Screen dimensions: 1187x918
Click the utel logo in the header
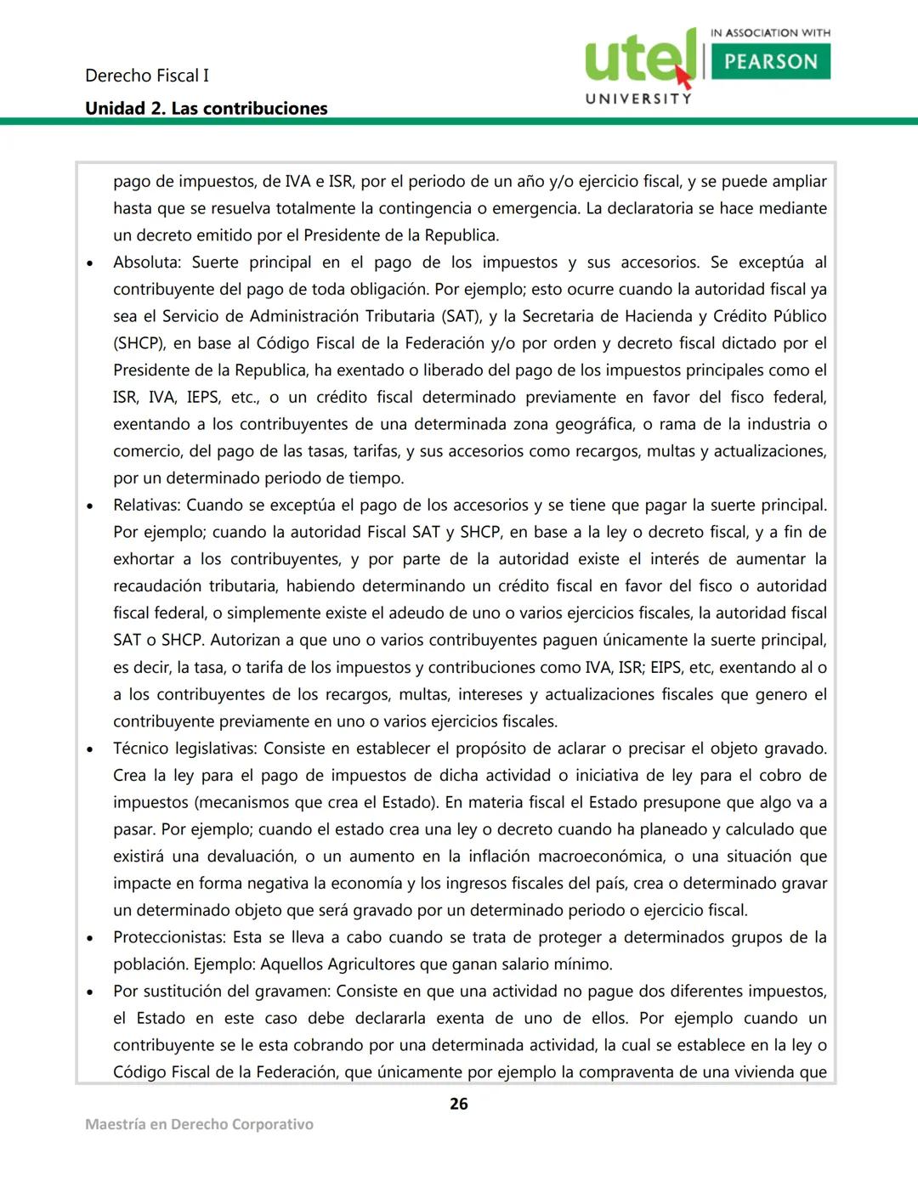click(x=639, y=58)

--

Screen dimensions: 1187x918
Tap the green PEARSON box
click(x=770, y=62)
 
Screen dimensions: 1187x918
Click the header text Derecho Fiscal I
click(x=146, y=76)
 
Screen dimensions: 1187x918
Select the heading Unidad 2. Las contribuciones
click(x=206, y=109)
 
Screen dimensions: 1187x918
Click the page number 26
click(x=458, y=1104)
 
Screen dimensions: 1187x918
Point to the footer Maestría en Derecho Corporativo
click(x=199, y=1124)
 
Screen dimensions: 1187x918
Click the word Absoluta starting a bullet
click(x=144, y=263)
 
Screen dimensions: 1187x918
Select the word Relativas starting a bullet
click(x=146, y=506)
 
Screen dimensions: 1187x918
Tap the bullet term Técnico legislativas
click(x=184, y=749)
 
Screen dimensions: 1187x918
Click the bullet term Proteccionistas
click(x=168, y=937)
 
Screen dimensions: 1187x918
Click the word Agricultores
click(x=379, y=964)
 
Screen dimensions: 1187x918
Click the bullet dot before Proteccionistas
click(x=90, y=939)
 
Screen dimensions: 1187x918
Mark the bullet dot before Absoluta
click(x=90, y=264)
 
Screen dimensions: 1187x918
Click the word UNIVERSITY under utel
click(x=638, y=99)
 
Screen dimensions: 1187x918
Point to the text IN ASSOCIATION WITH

--

How many lines in the rows above contain the word "Derecho", matching case? Give only the number.

*Task response:*
2